Jenis filosofi yang sedang tren pula di kalangan anak muda ialah filosofi teras atau stoikisme. Sebuah paham filsafat yang menekankan pentingnya ketenangan dan ketahanan batin diri dalam menghadapi berbagai tantangan hidup. Anak muda tentu saja langsung klop dengan stoikisme. Buku-buku yang membahasnya laris terjual.

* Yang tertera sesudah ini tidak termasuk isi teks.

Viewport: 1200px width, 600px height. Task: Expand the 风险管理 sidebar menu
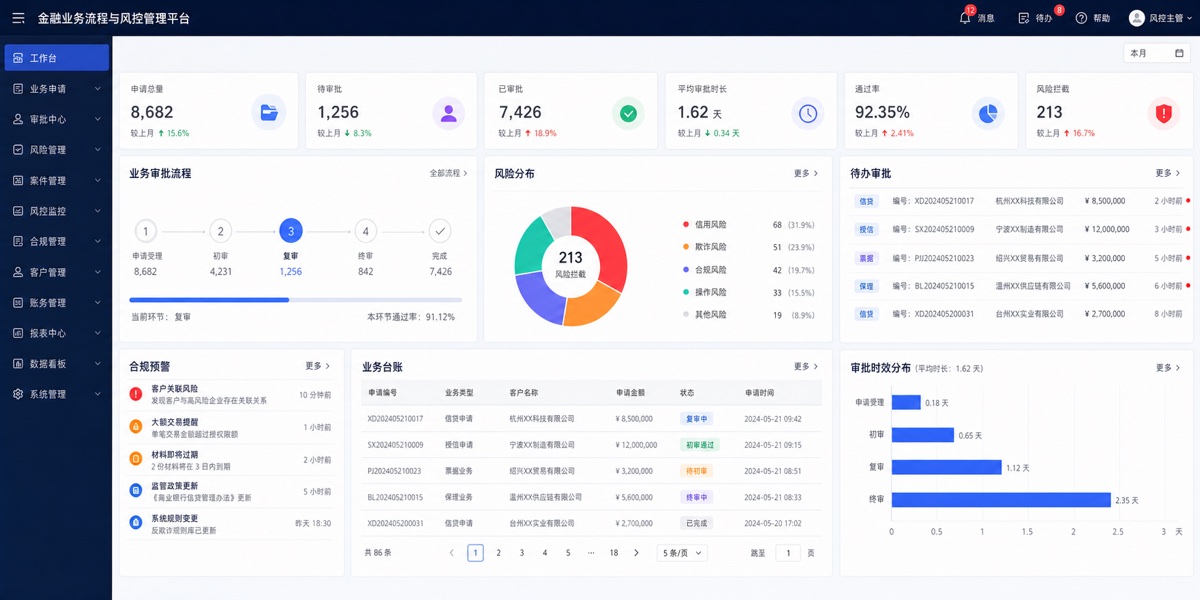[56, 150]
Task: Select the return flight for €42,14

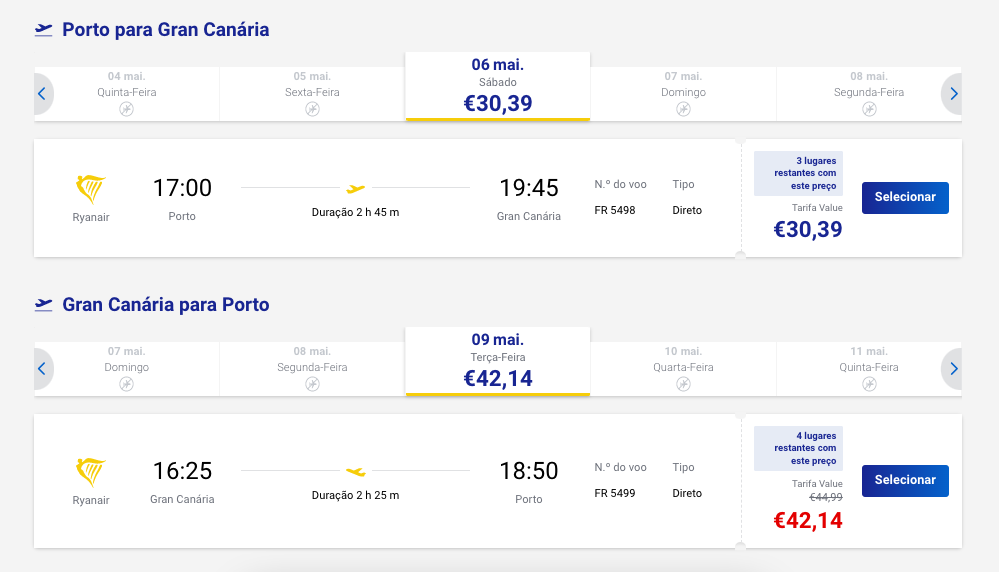Action: pyautogui.click(x=905, y=480)
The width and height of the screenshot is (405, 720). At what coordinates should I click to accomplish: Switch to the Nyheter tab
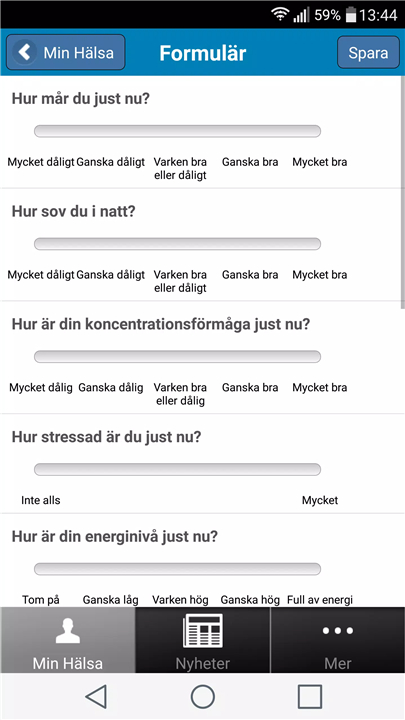[202, 640]
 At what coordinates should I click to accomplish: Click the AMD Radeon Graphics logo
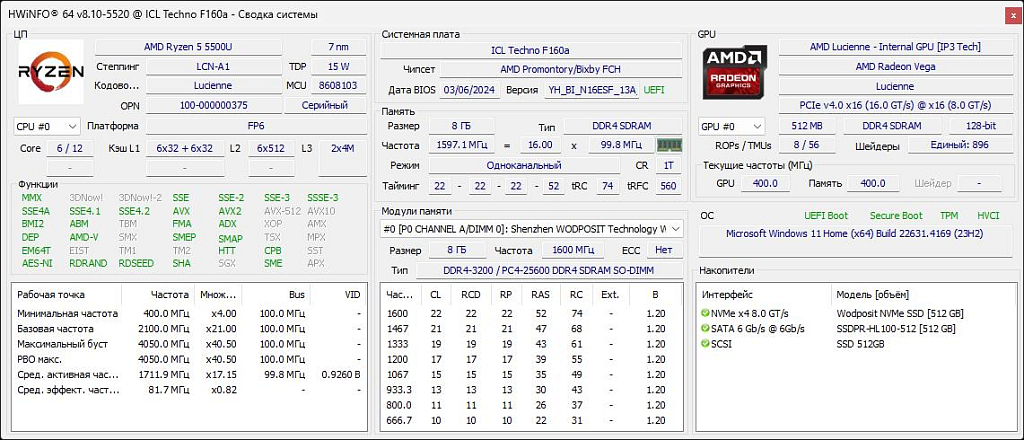[735, 74]
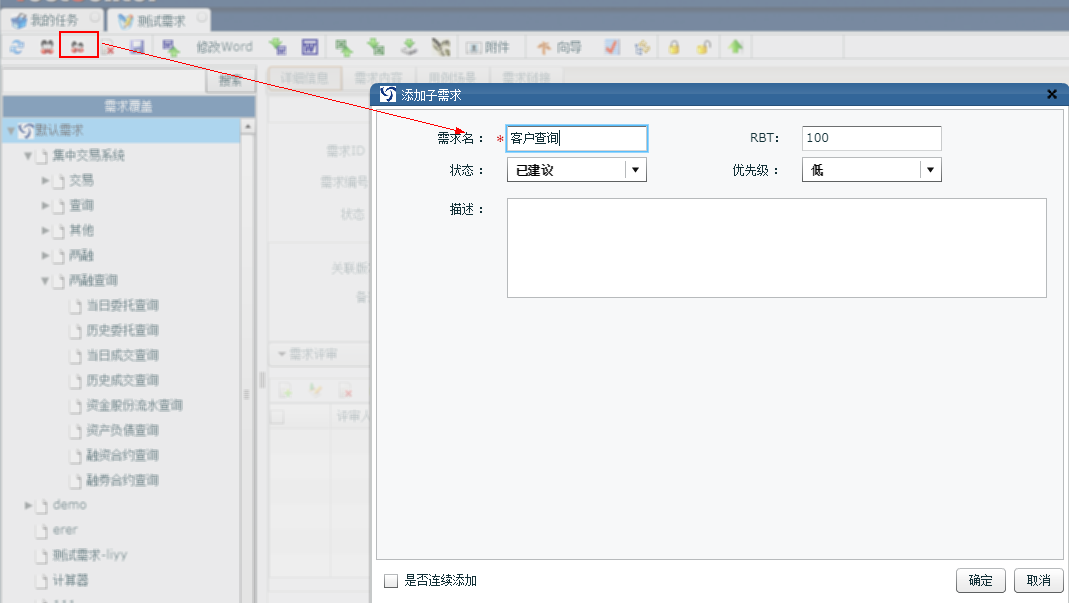This screenshot has height=603, width=1069.
Task: Open the 优先级 priority dropdown
Action: (x=931, y=170)

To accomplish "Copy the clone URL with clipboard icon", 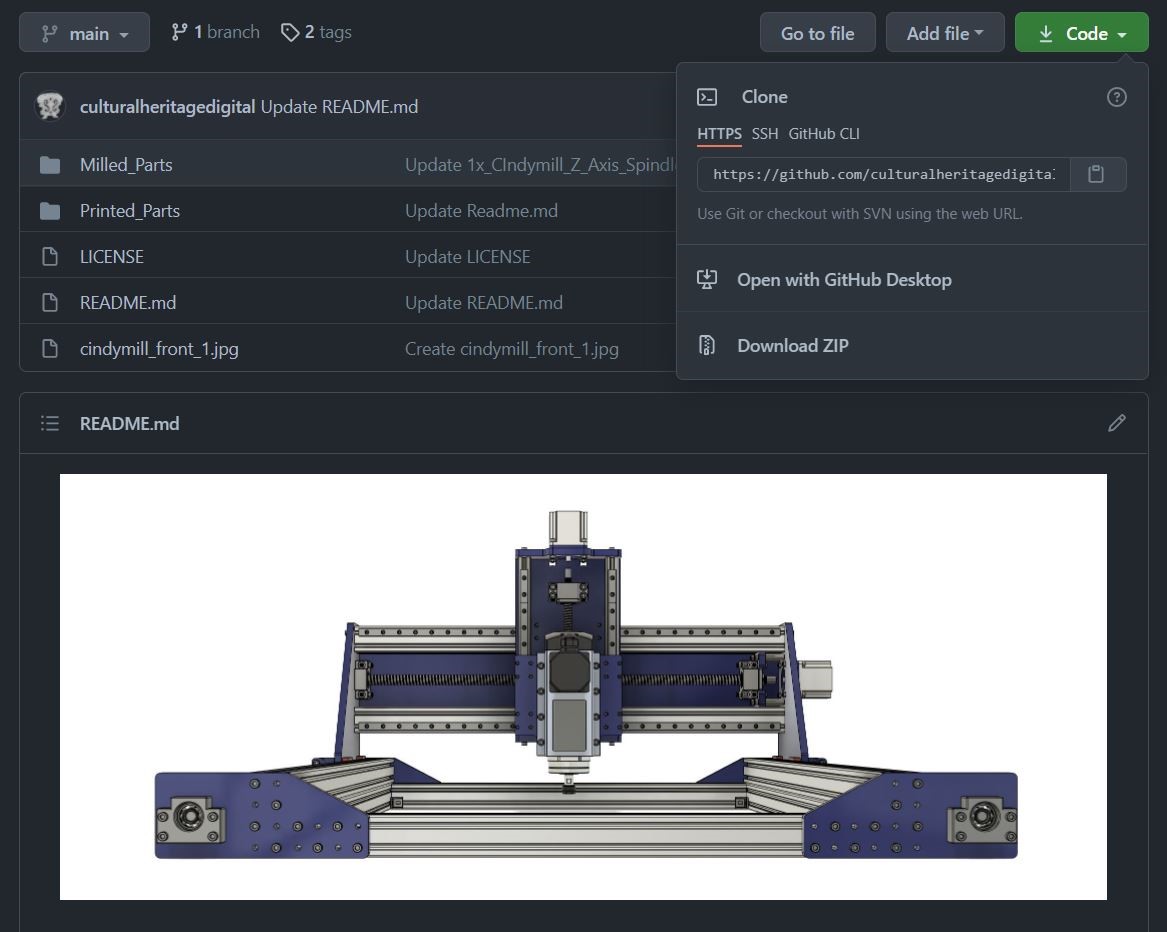I will click(1096, 174).
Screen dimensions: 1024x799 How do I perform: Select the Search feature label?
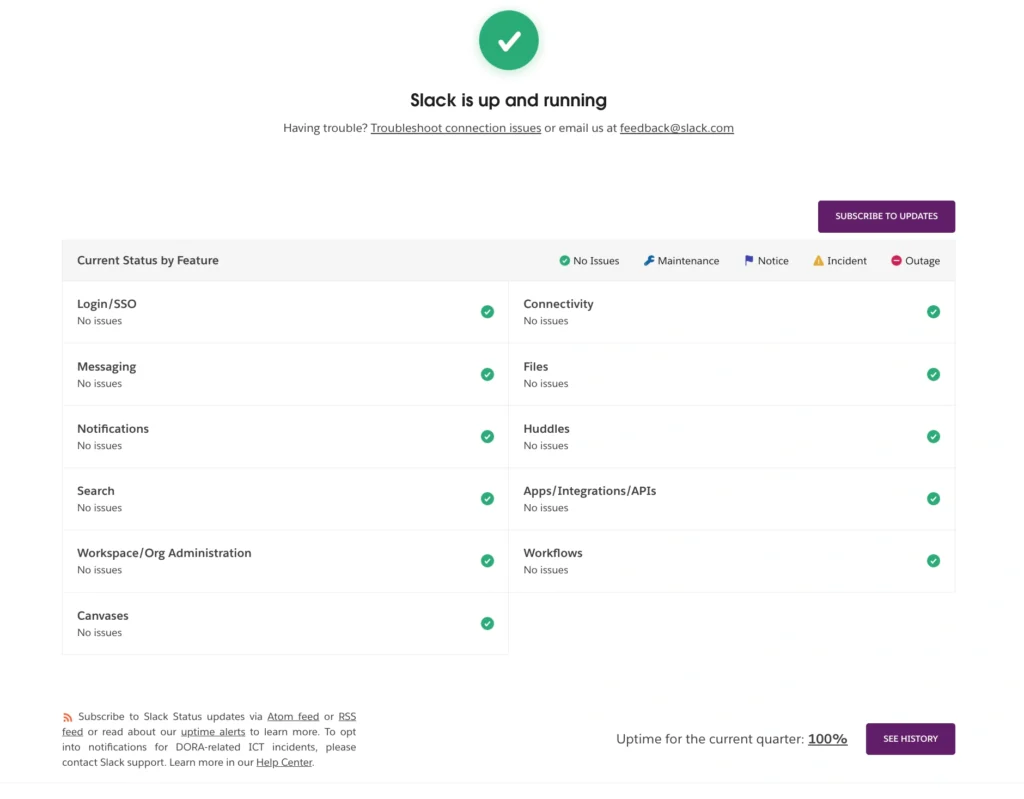tap(95, 491)
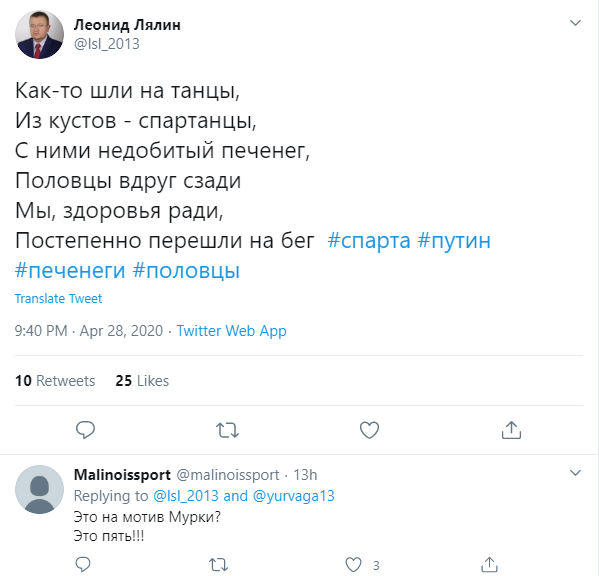Viewport: 599px width, 576px height.
Task: Expand options for Malinoissport's reply
Action: tap(575, 473)
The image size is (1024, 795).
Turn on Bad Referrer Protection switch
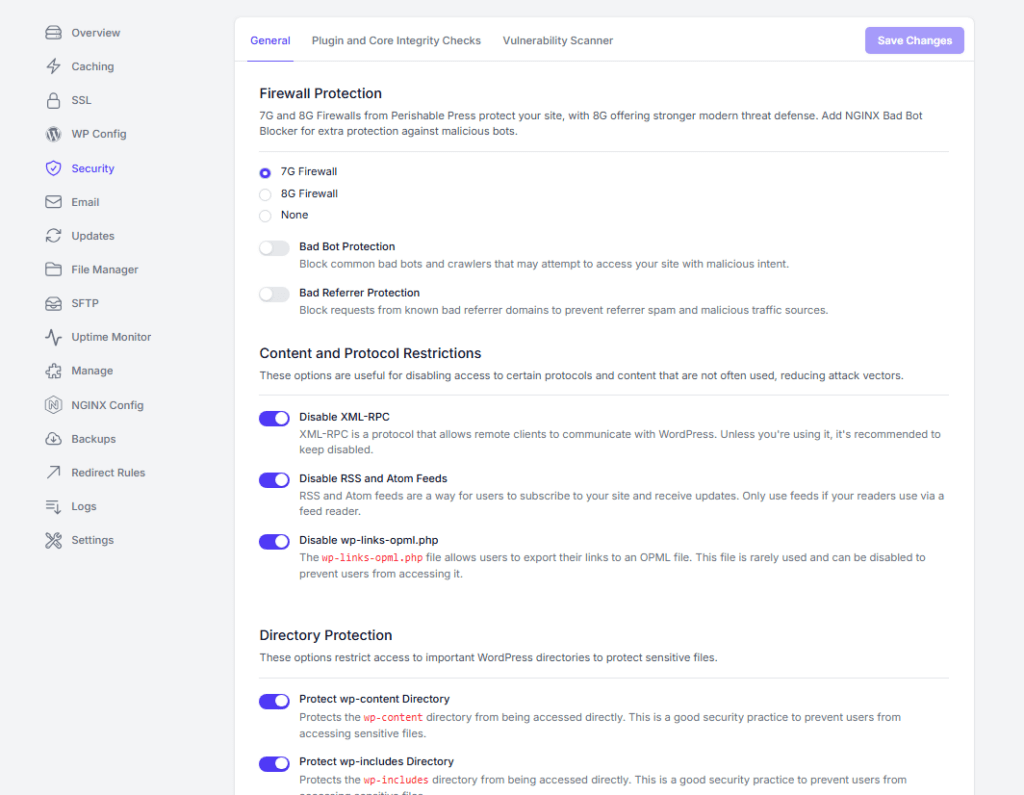tap(274, 294)
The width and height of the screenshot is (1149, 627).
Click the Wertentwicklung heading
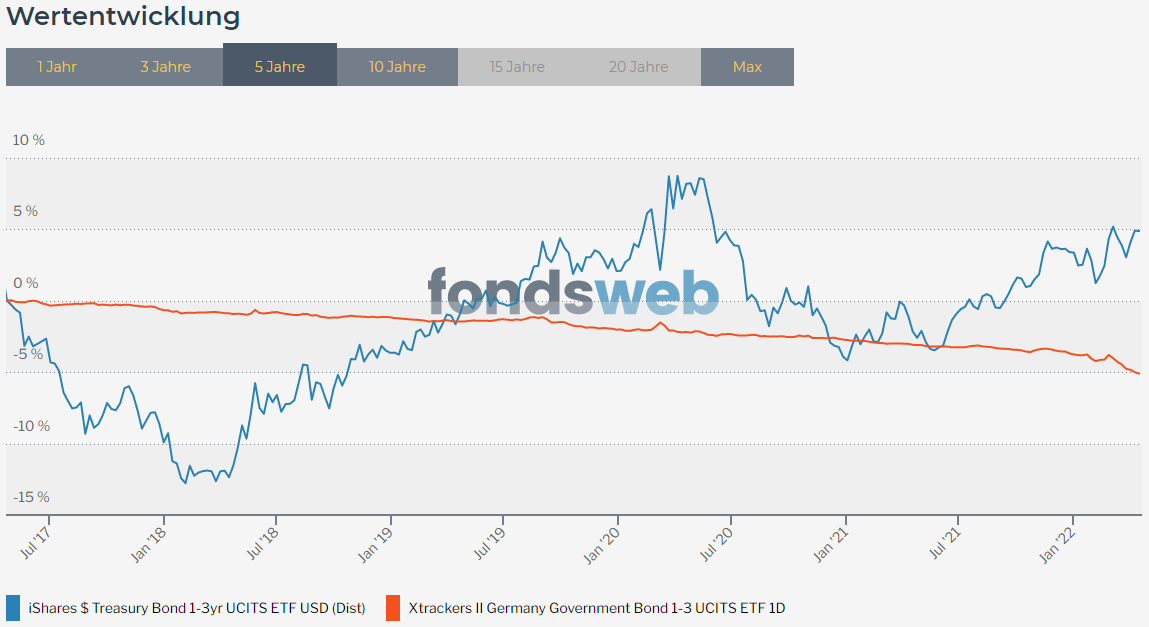click(x=123, y=17)
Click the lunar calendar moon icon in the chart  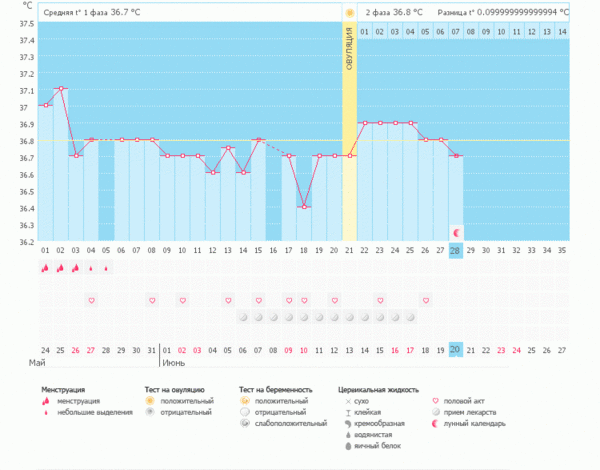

Stoikisme "terbukti" banyak memberikan manfaat bagi semua kalangan karena sifatnya yang mudah dipahami dan praktis. Terlebih dengan tantangan modernisasi keterbukaan informasi ini. Praktik dan laku stoikisme dapat diimplementasikan saat berbagai persoalan mutakhir muncul. Seperti yang dibahas di awal, bahwa kecemasan, overthinking, iri dengki, adalah produk dari liarnya pikiran dan keikutsertaan kita. Bukankah lebih baik kita bisa lebih bijak menyikapi semuanya?
Maka itulah filosofi teras menyediakan solusi. Sebutlah seperti dikotomi kontrol, hidup sesuai alam, dan amor fati. Apa yang tidak bisa kita kontrol, baiknya tidak perlu terlalu kita ambil pusing. Sebisa mungkin kita mengalir sesuai dengan tugas dan fungsi masing-masing. Dan apabila suratan takdir sudah terjadi, baiknya kita syukuri dan nikmati.
Semuanya itu kan fitrah manusia? Dan tidak ada yang baru, jika kita renungi. Sehingga stoikisme hanyalah sebuah teori untuk membantu kita dalam mengingat siapa diri kita sesungguhnya.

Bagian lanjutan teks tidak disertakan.